A powerful conversation moderated by New York Women in Film & Television Executive Director Cynthia López on civil rights, Black Lives Matter and social injustices.
By Tammy Reese
NYWIFT Executive Director Cynthia López moderated the July 1, 2020 installment of NYWIFT Talks with the team behind Just Mercy, a powerful and thought-provoking true-story film which follows young lawyer Bryan Stevenson and his history-making battle for justice. The film stars Michael B. Jordan, Jamie Foxx, and Brie Larson, and was available to rent for free across all platforms earlier this Summer in response to the Black Lives Matter movement following the deaths of George Floyd, Breonna Taylor, and Ahmaud Arbery.
Cynthia stated at the beginning of the conversation that she was so taken by the film because it is a soul-shaking and heartfelt movie, which exposes the realities of an unjust incarceration system. Executive Producer Scott Budnick, who spent 16 years making films such as The Hangover, Due Date, and Old School, talked about how he got involved with Just Mercy. He was once invited to a juvenile hall to be a guest speaker at a creative writing program in Los Angeles. He went and met 15 teenage boys all facing life sentences in prison. Scott asked one of the young men how he was doing. The young man responded that he was having a really hard week, that he is 15 years old and he was just sentenced to 300 years to life in prison. Scott’s heart dropped.
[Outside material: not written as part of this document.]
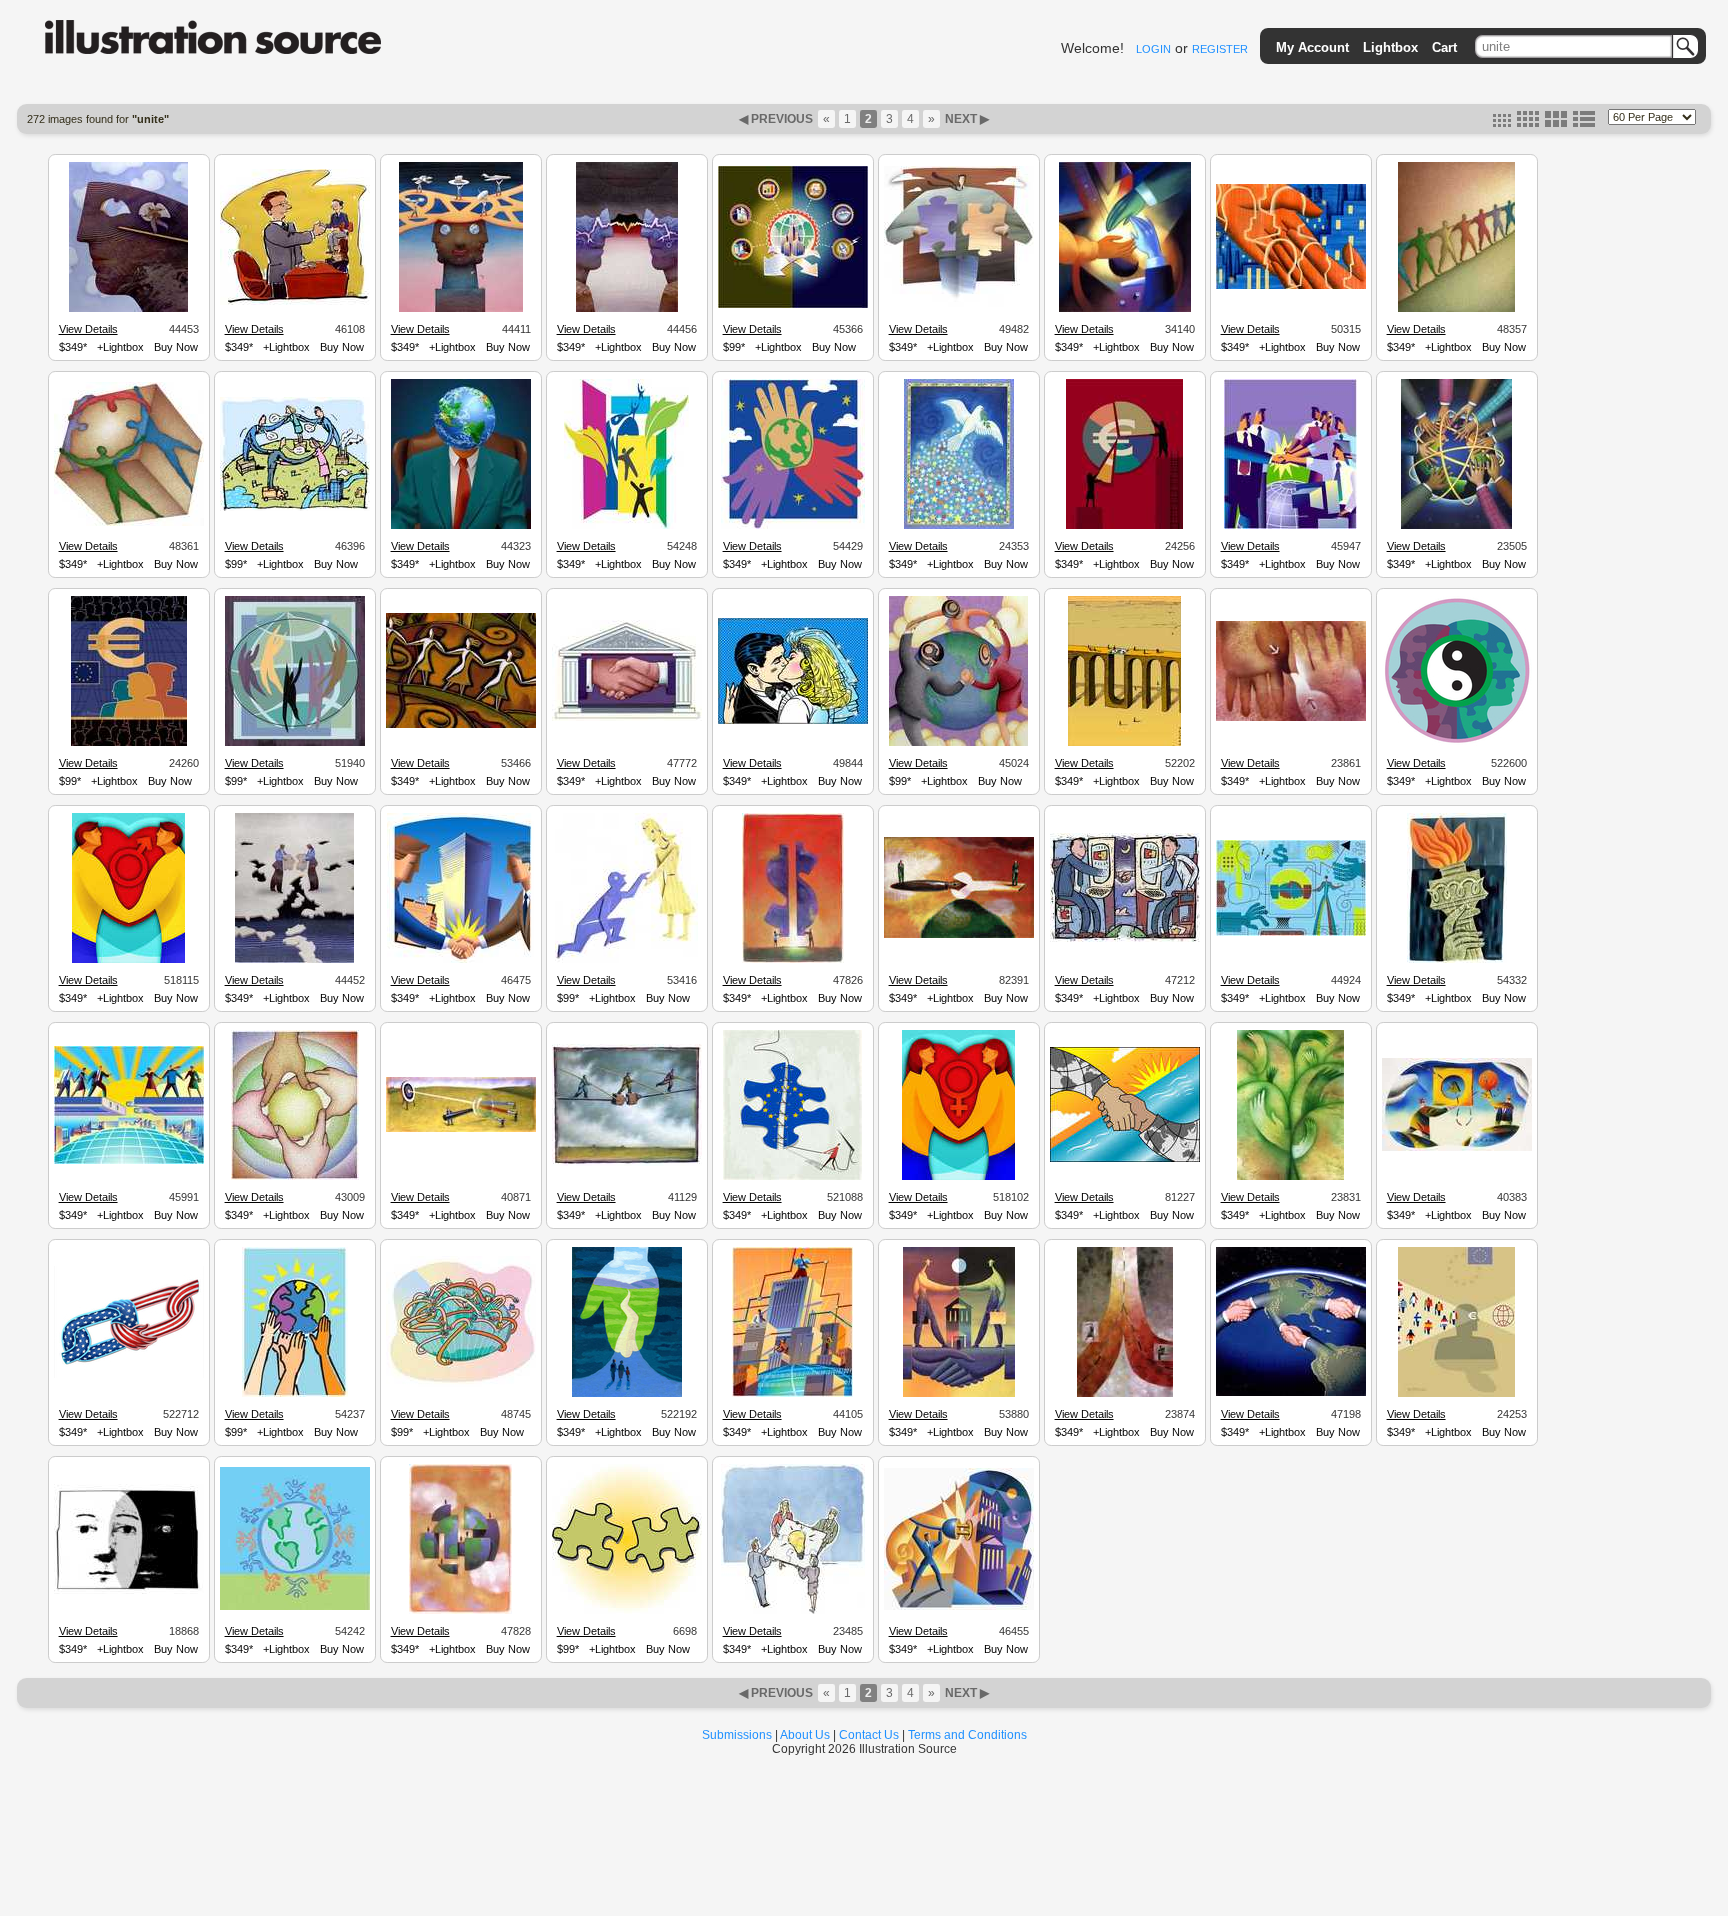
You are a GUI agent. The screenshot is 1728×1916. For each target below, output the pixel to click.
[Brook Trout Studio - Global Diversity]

He realized if it was his kid, with his skin tone and resources, he would have been out on bail, would not be sitting in that juvenile hall, and would have a great lawyer and have gotten probation for the same crime that the 15-year-old Black teenager was sentenced for. Scott, hearing so many stories of abuse that day, realized that hurt people do hurt people and it made him want to be a film producer that works with people in the criminal justice system and enact social change. Just Mercy was a perfect film for Scott to be a part of.
Donna Hylton, a founding member of A Little Piece of Light Inc., a national initiative dedicated to the dismantling of the prison industrial complex, reflected on her experiences being incarcerated and wishing she had impactful mentors at a young age to keep her out of troubling situations. Donna is an advocate for young girls and women, and a survivor of sexual abuse. She stands up with courage to make sure others don’t go through what she went through. In her book, also titled A Little Piece Of Light, Donna speaks more about her life being an open book herself and inspiration to others who may feel alone. She feels everyone has a little piece of light in them.
“Those who don’t know you [may create an incorrect] narrative that’s scripted for you.”- Donna Hylton
April Grayson is the Statewide Coordinator for the Young Women’s Freedom Center, Sister Warrior’s Coalition. She assists providing support system services to young women and girls who have been oppressed by the system and are reforming their lives. These young girls and women become leaders of change and build power in their communities. April wants to see more people of color in leadership positions.
“It’s a marathon not a sprint. It’s a journey.” – April Grayson
This intense, informative and so needed must-watch conversation touched on the need for police and prison reform, social and economic injustices, and discrimination toward people of color. “Black children are not being seen as children,” Donna stated, referring to how many young Black kids are charged and sentenced as adults in our criminal system. April, Donna and Scott are all doing their part as creators and activists to spread awareness on these wrongs that need to be made right.